Hi,

I have a wireless network at my house - Level One router with 2 computers surfing without having any problem.
I just got a new laptop from work but I can't make it surf any web page. It recognizes my network and gets an IP address which is very similar to the addresses of the other two computers in the network, but when I open IE it keeps saying: "internet explorer could not open the search page".
I tried pinging some websites and it seems ok (got reply). Any ideas?

IE on your work laptop is almost certainly configured to use a Proxy server for surfing the internet.

In Tools menu -> internet options.....

Sheesh download firefox on another pc, copy installer to a USB stick or copy acroos your network (that bits working) install it and forget IE.

But if you MUST stick with IE, carrying on form where I left off on the Connections tab, click the LAN Settings button. Uncheck the "Use a proxy server....blah"

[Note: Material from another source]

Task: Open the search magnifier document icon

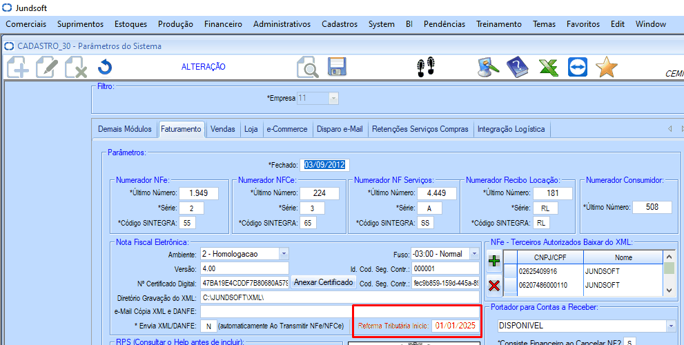Action: [x=307, y=67]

Don't forget to put it back when you get back to work.

I found Firefox just deals with it at home and work for my laptop so I stuck with it and havn't looked back.

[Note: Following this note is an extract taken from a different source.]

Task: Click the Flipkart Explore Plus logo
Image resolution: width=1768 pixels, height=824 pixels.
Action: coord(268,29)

It seems like it solved the problem, but I couldn't understand exactly what you meant:
Should I use only FF? Should I use both IE and FF with the "use proxy server" checked in IE and unchecked in FF?

And another question - I can't read e-mails from work. And idea about how to config my mailbox (microsoft exchange) to receive e-mails from home?

10x

Should I use only FF

I found that suited me best and even though I had my works proxy server set in options, FF seemed to be able to fall back to direct connection when I was at home by itself, so I found that easier. Plus FF has so many more add-ins and stuff that make surfing a pleasure. There's even a FireFox extension that allows you to use IE renderig engine inside an FF tab, so you can still browse IE only sites using FF.

To read emails on your exchange server at work you need a VPN connection to your office. The exchange server will most likely be inside your works private network not on the internet. Unless your I.T. have published the web outlook front end. There could be many different set-ups I couldn't possibly guess how your company is set-up, sorry.